> _Tarefas a realizar_:
(a) Traduza para inglês esta frase do excerto: "O Tribunal da Relação, perante as falhas que apontou ao recurso quanto à impugnação da matéria de facto por confronto com as provas produzidas na audiência e documentadas em acta, falhas essas que revelariam um alegado mau cumprimento do disposto nos n.ºs 3 e 4 do art.º 412.º do CPP, deveria ter mandado aperfeiçoar as conclusões do recurso antes de se pronunciar, como tem sido jurisprudência constante deste STJ e do Tribunal Constitucional, para permitir um segundo grau de recurso em matéria de facto."
(b) Enumere todos os números de processo citados no parágrafo do excerto que começa por "O Supremo Tribunal de Justiça tem vindo".
(c) Transcreva do excerto tudo desde "A existência da" até "analisarão a seguir.".

> _Excerto do texto_:
========
A existência da gravação não substituiu a exigência legal imposta ao recorrente, pelo que aderimos á decisão desta Relação, no Ac. de 7/2/07 Proc 2897/05.4, pelo que nessa parte (art. 403°CPP) deve o recurso ser rejeitado art. 420° CPP e dele não se conhecer, em razão do que não pode a matéria de facto ser alterada pela Relação com base na prova testemunhal indicada e se considera definitivamente fixada (art. 431°b) CPP), salvo se ocorrer outro motivo para a sua modificação, como os que se analisarão a seguir.

O Tribunal da Relação, perante as falhas que apontou ao recurso quanto à impugnação da matéria de facto por confronto com as provas produzidas na audiência e documentadas em acta, falhas essas que revelariam um alegado mau cumprimento do disposto nos n.ºs 3 e 4 do art.º 412.º do CPP, deveria ter mandado aperfeiçoar as conclusões do recurso antes de se pronunciar, como tem sido jurisprudência constante deste STJ e do Tribunal Constitucional, para permitir um segundo grau de recurso em matéria de facto.

O Supremo Tribunal de Justiça tem vindo a considerar inconstitucional, por violação dos direitos a um processo equitativo e do próprio direito ao recurso, as normas dos n.ºs 3 e 4 do art. 412.º do CPP na interpretação segundo a qual o incumprimento dos ónus aí fixados, conduz à rejeição do recurso, sem a possibilidade de aperfeiçoamento (cfr. Acs de 26-9-01, proc. n.º 2263/01, de 18-10-01, proc. n.º 2374/01, de 10-4-02, proc. n.º 153/00, de 5-6-02, proc. n.º 1255/02, de 7-10-04, proc. n.º 3286/04-5, de 17-2-05, proc. n.º 4716/04-5, e de 15-12-05, proc. n.º 2951/05-5).
========
> _Dados armazenados_:
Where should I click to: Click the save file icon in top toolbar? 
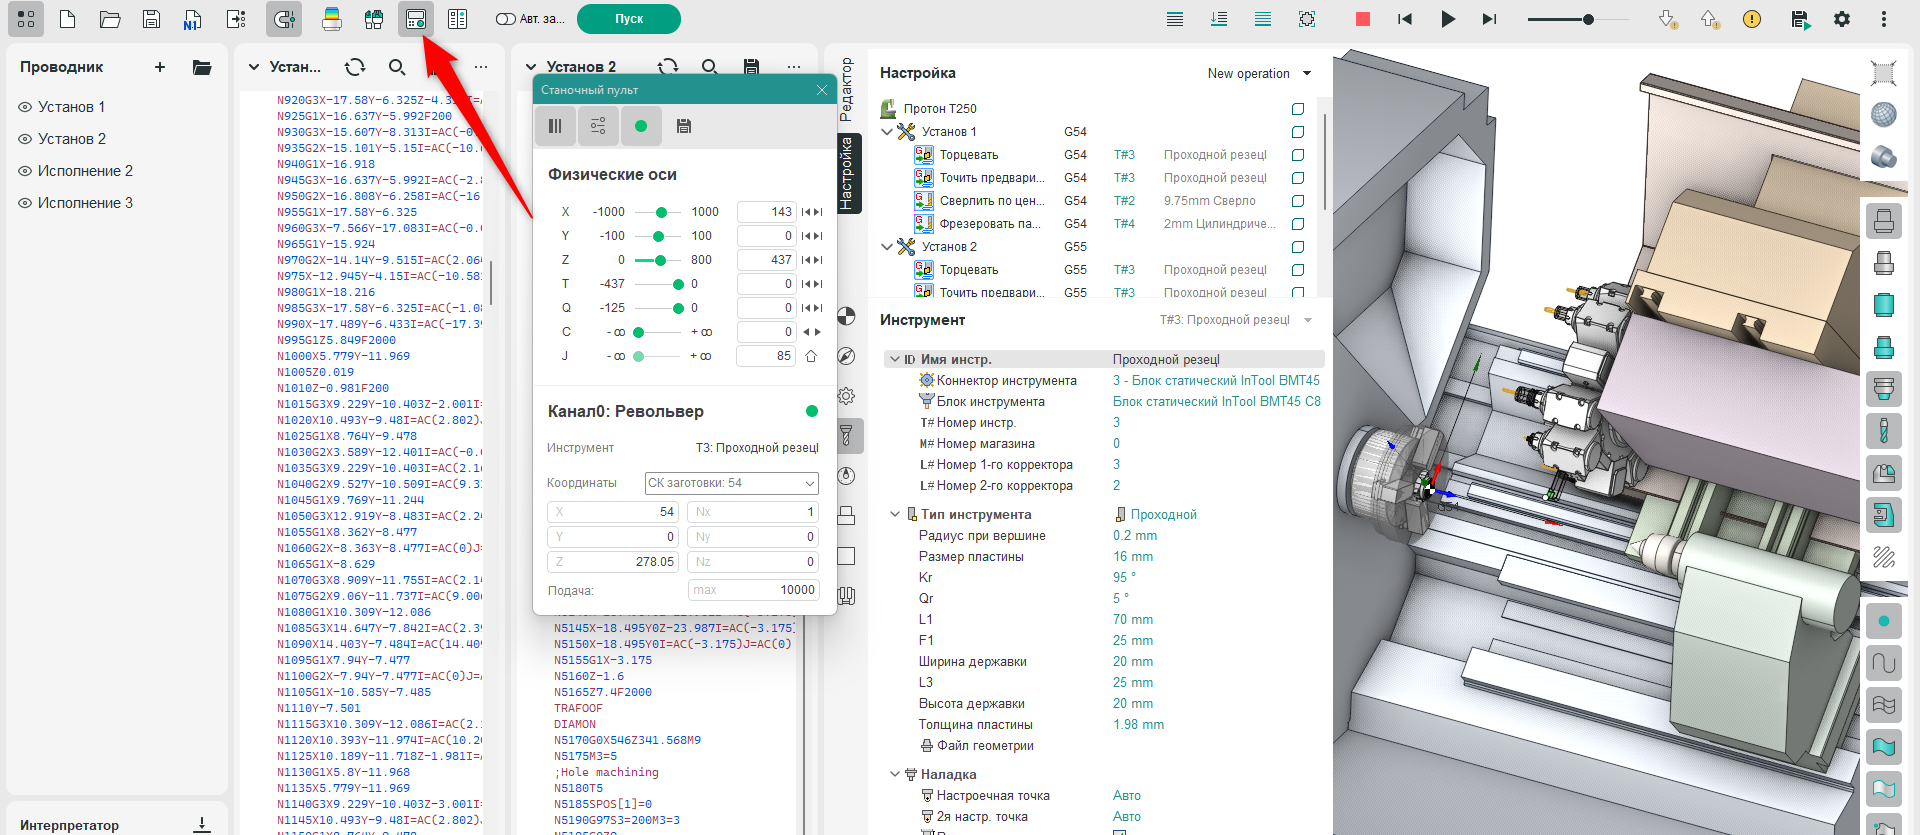[x=151, y=19]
========
> _Soluções por tarefa_:
(a) The Court of Appeal, faced with the shortcomings it identified in the appeal regarding the challenge to the findings of fact by comparison with the evidence produced at the hearing and recorded in the minutes, shortcomings which would reveal an alleged poor compliance with the provisions of paragraphs 3 and 4 of Article 412 of the CPP, should have ordered the conclusions of the appeal to be corrected before ruling, as has been the consistent case law of this STJ and of the Constitutional Court, in order to allow a second level of appeal on matters of fact.

(b)
2263/01
2374/01
153/00
1255/02
3286/04-5
4716/04-5
2951/05-5

(c)
A existência da gravação não substituiu a exigência legal imposta ao recorrente, pelo que aderimos á decisão desta Relação, no Ac. de 7/2/07 Proc 2897/05.4, pelo que nessa parte (art. 403°CPP) deve o recurso ser rejeitado art. 420° CPP e dele não se conhecer, em razão do que não pode a matéria de facto ser alterada pela Relação com base na prova testemunhal indicada e se considera definitivamente fixada (art. 431°b) CPP), salvo se ocorrer outro motivo para a sua modificação, como os que se analisarão a seguir.